Fruits and vegetables are an essential part of our diet, providing a wide range of vitamins and minerals that serve a vast array of important functions in the body. Many people, however, are still deficient in their fruit and vegetable intake.
Recent research has measured the total antioxidant power of various foods, fruits and vegetables get a great score. Antioxidants protect our bodies from free radicals that can cause damage to cellular membranes. Antioxidants boost our immunity, help make our muscles stronger and support bone and skin health. Since eating the recommended daily servings of antioxidant-rich fruits and vegetables is not always realistic you can try a supplement. Bear in mind that natural sources are always preferred.
The U.S. Department of Health has recommended eating at least five portions of fruits and vegetables a day. Yet, only one in seven achieve this amount. In fact, one-third of American adults eat only two servings of fruits and vegetables a day and are four times more likely to choose a processed snack instead. On any given day, about half the population eats no fruit at all.

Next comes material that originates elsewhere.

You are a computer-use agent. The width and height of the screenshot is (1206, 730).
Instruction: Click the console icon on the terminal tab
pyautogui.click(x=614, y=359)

Fruits and vegetables are virtually fat free, low in salt and an excellent source of fiber. Some fruits and vegetables, such as carrots and cantaloupe, provide Vitamin A, which maintains eye health and immunity. Green vegetables, such as broccoli and asparagus, provide B Vitamins, which are necessary for converting food into energy other fruits and vegetables, such as bananas and spinach, contain potassium, which is necessary for proper nerve and muscle functioning. All fruits and vegetables contain phytonutrients, the health-promoting components of plants. Scientific studies show that phyto nutrients can help protect seven key organs, including the eyes, heart, liver and skin and they may also serve as antioxidants.
Get in the habit of eating plenty of produce each day. It’s one of the biggest favors you can do for your body; in the meantime your waist will also thank you.